**Data lines**
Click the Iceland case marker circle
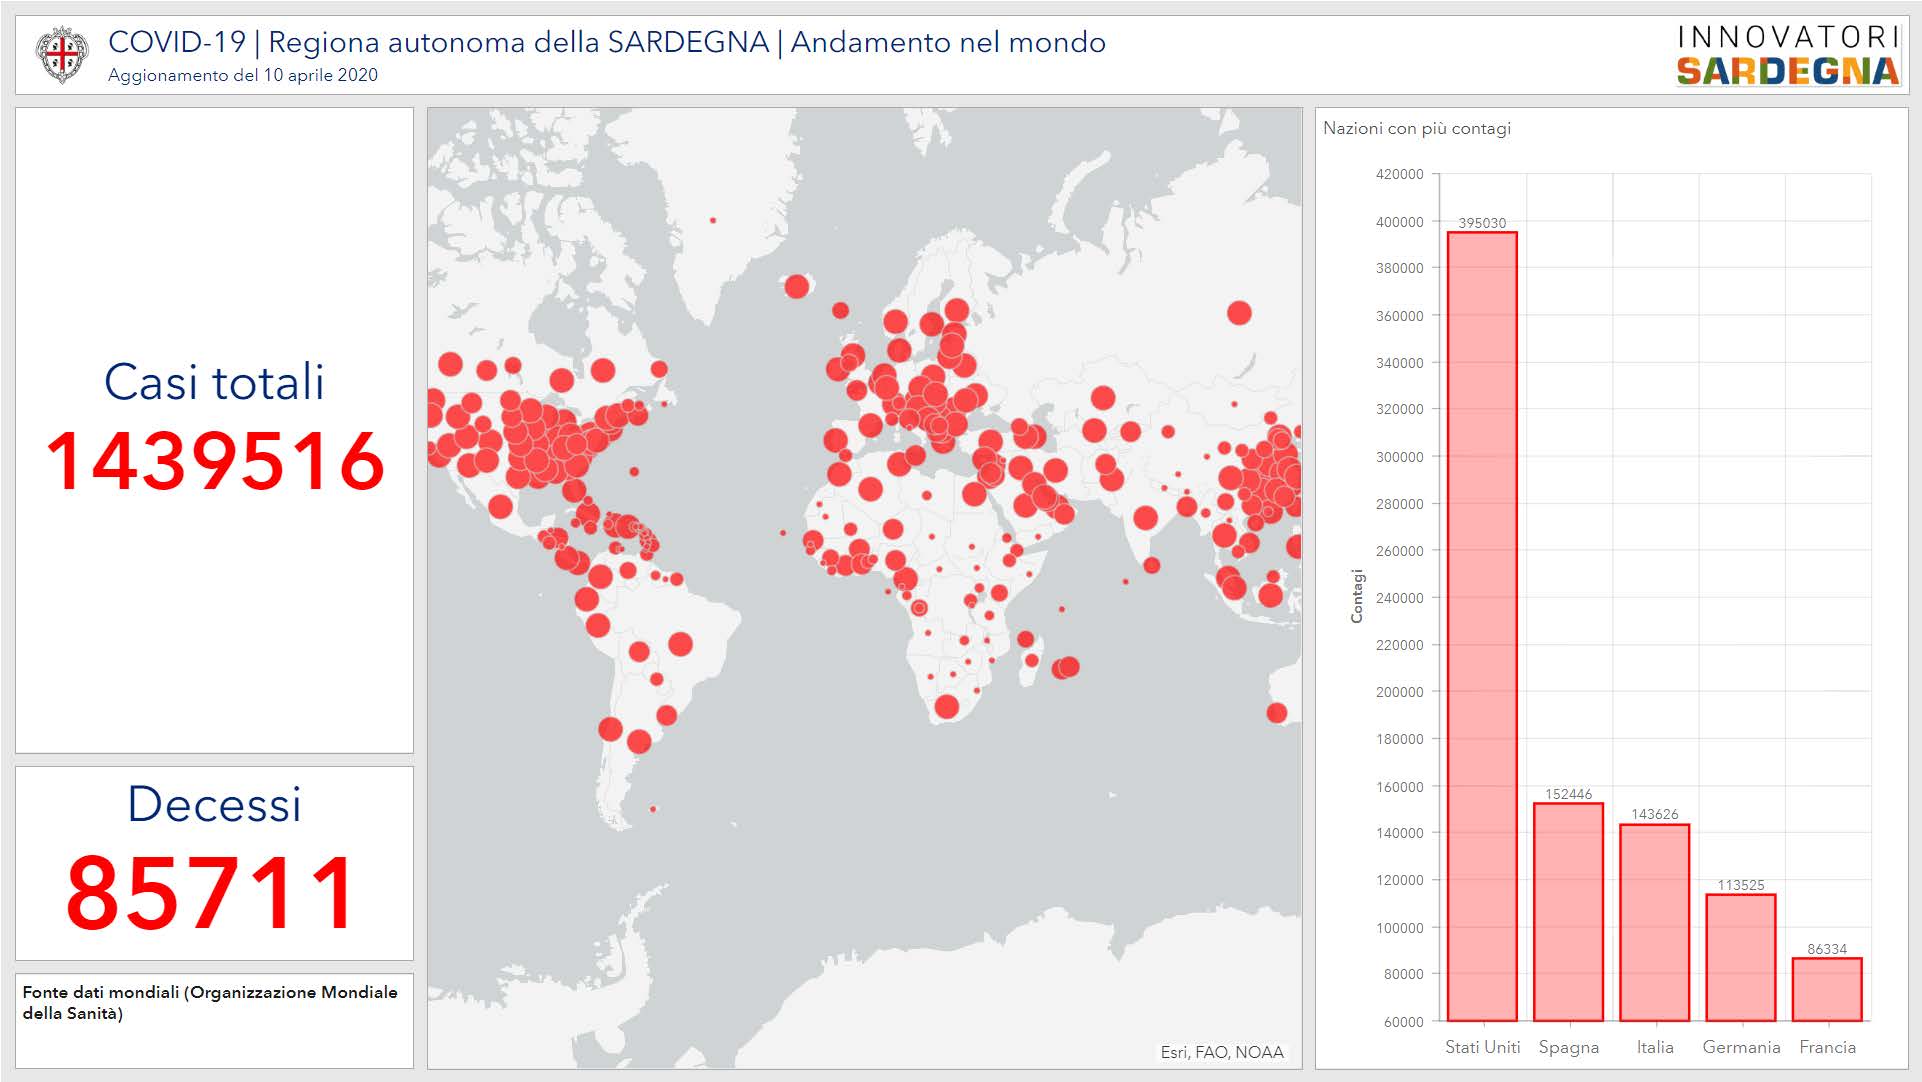click(x=796, y=287)
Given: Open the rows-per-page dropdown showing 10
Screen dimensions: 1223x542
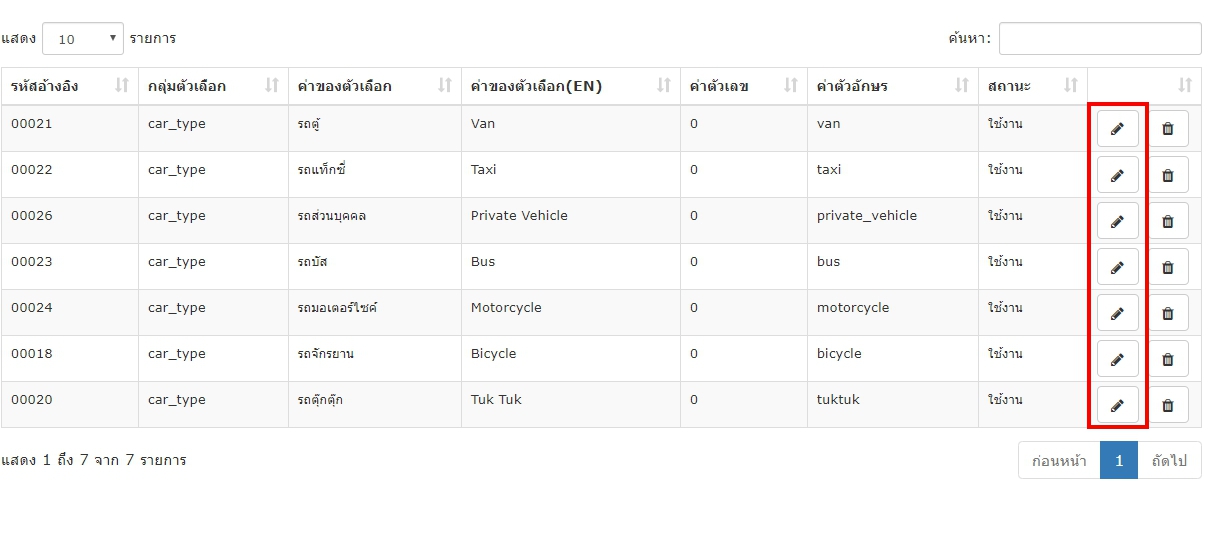Looking at the screenshot, I should click(83, 39).
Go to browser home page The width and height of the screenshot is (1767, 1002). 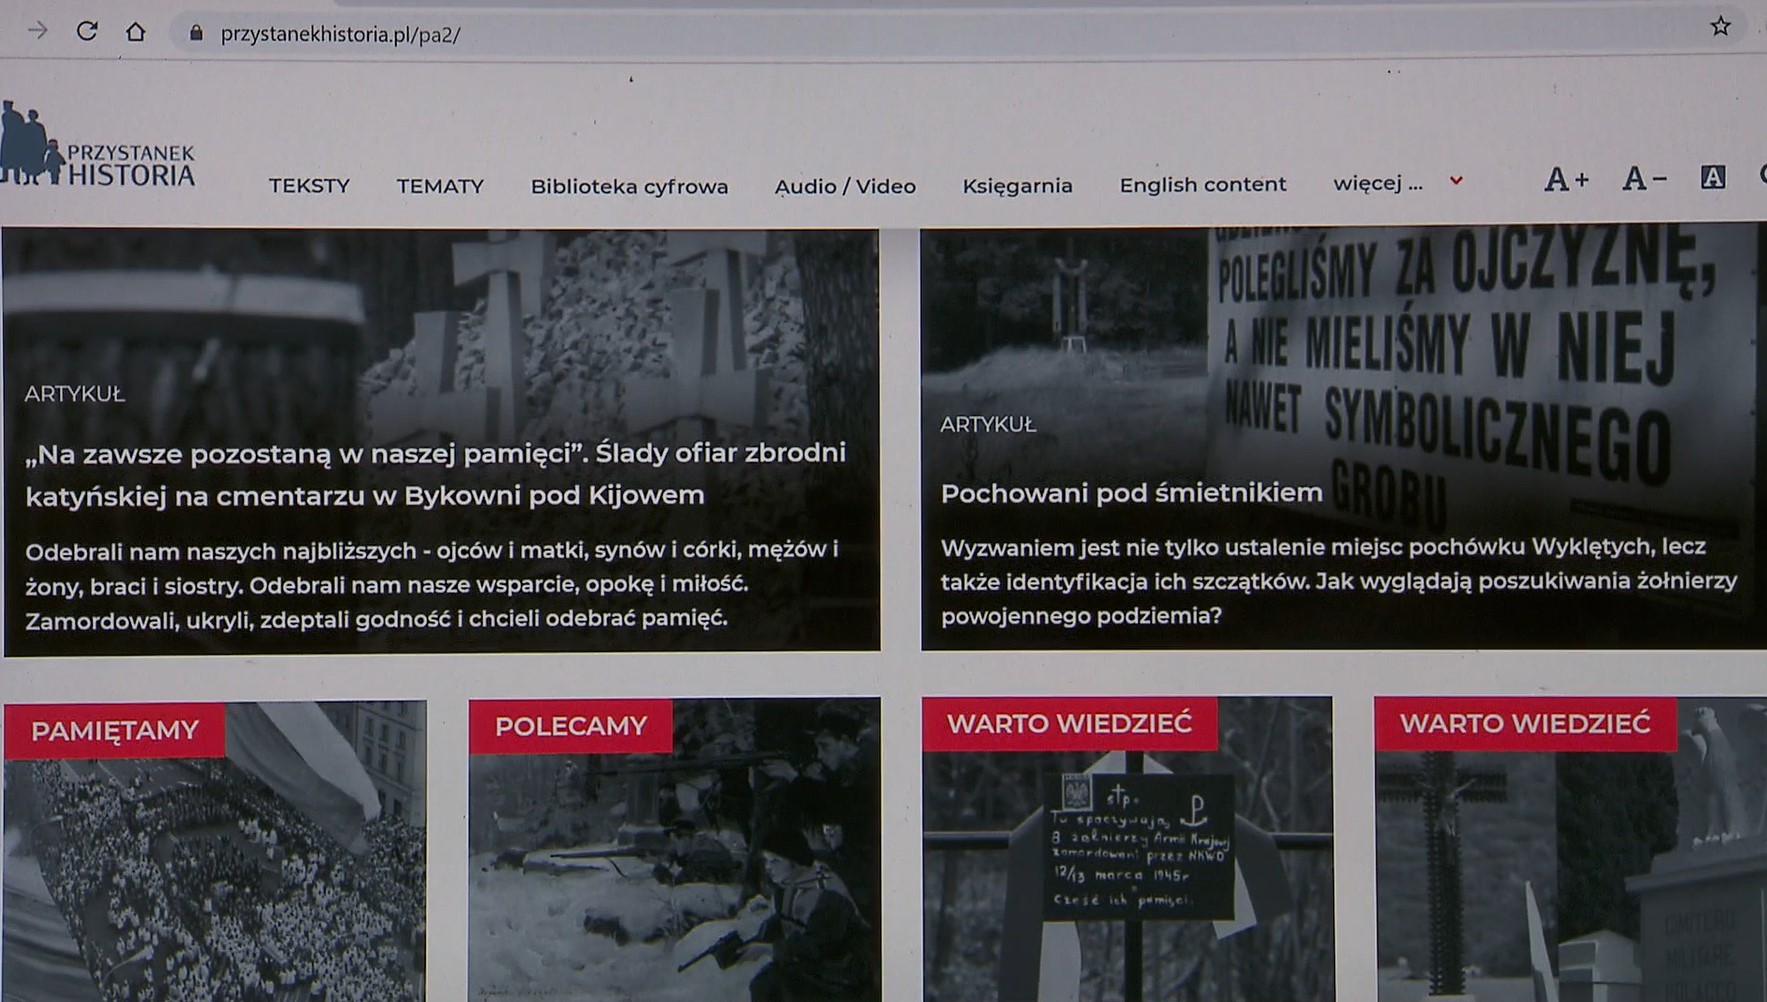[x=136, y=30]
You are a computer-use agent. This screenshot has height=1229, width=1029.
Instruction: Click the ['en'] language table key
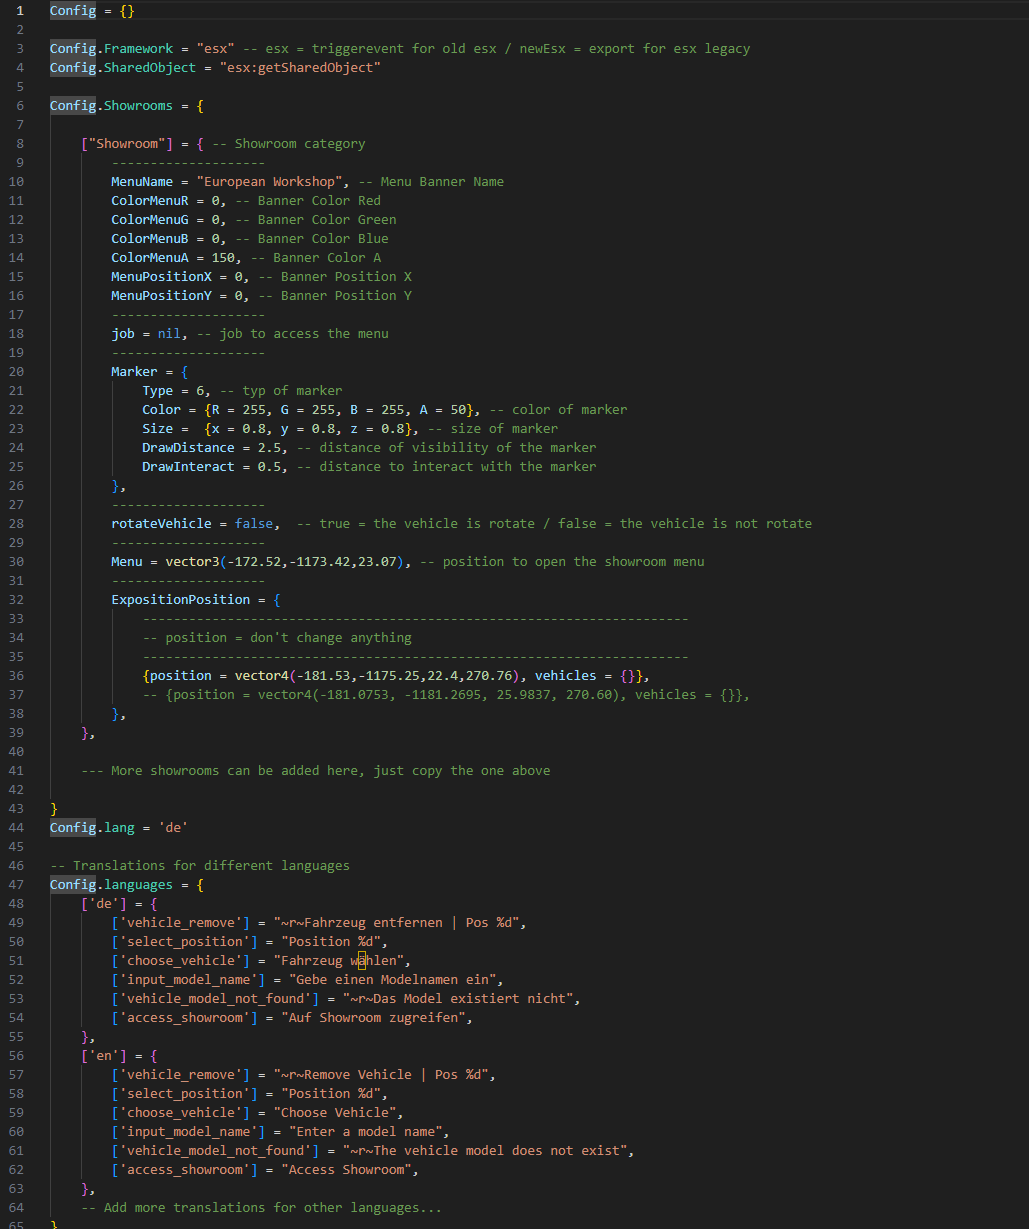click(x=103, y=1054)
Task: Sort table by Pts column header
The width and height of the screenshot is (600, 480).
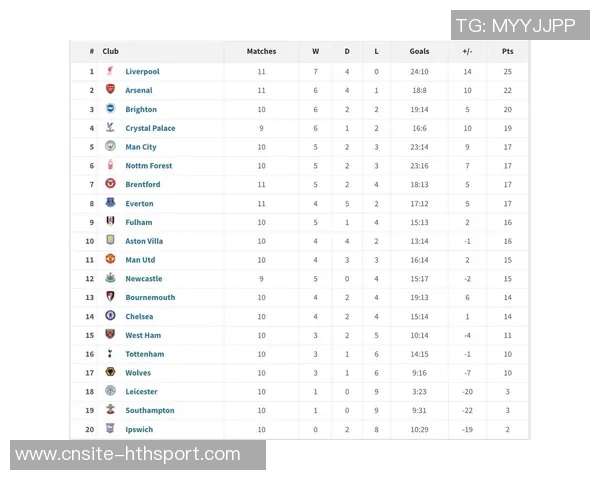Action: 507,51
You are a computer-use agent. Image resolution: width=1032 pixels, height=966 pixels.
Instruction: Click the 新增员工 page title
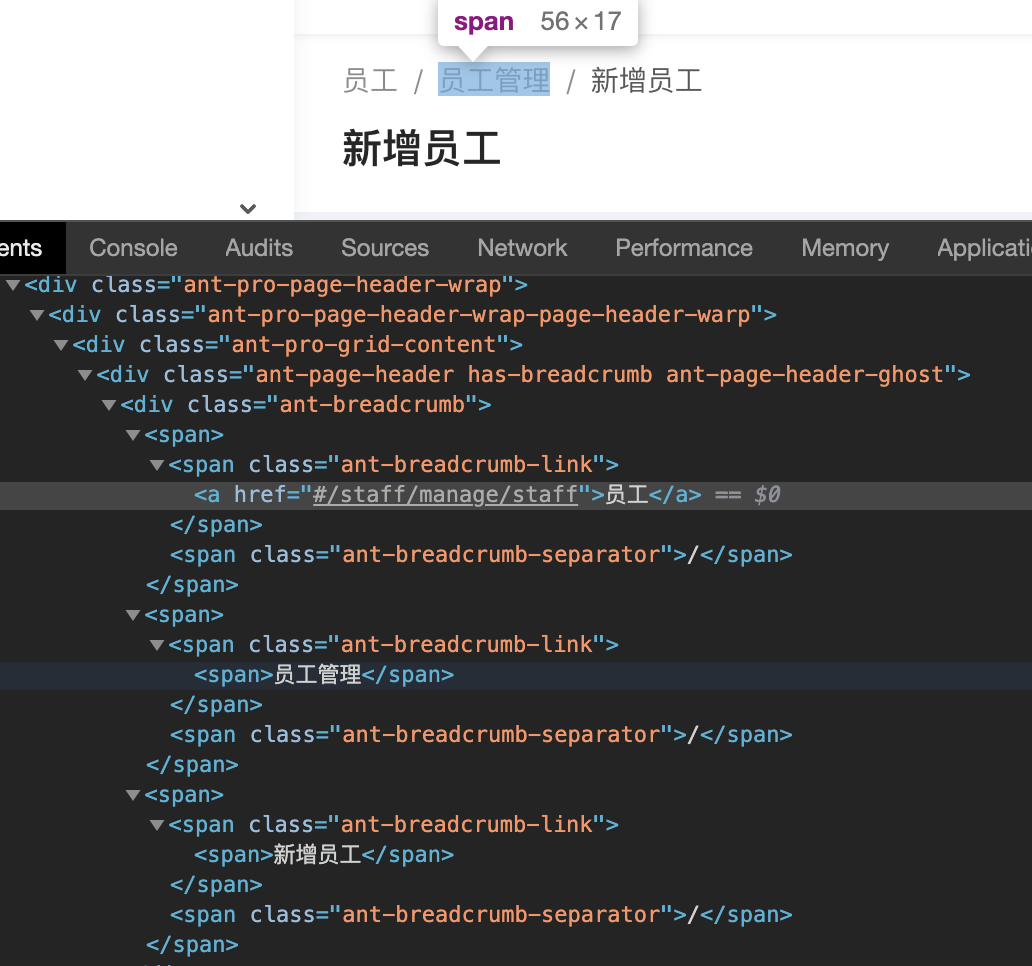[422, 148]
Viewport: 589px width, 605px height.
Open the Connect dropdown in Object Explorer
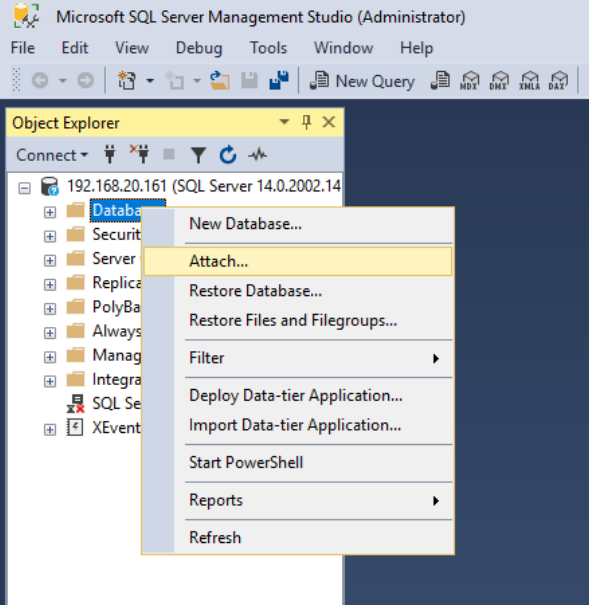click(52, 155)
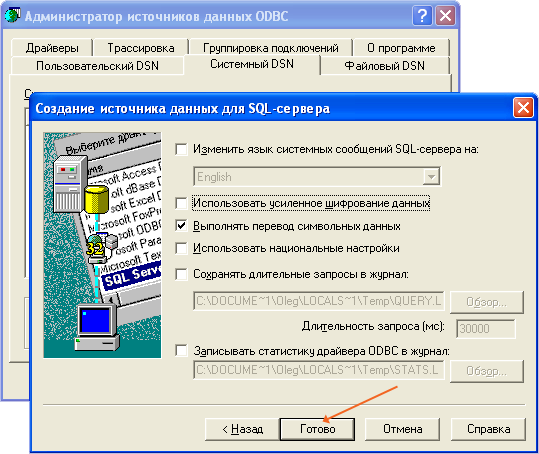Click the Отмена button
This screenshot has width=539, height=454.
(x=403, y=429)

**What is expected**
Put the entries from the line containing "Viewport: 589px width, 605px height." through the final line into a JSON list of strings, including both of those lines. Give one string for each line, skip blank lines, and leave the pictures out.

**Solution to this problem**
[
  "Viewport: 589px width, 605px height.",
  "Open the Connect dropdown in Object Explorer",
  "click(52, 155)",
  "Click the Отмена button",
  "This screenshot has width=539, height=454.",
  "(x=403, y=429)"
]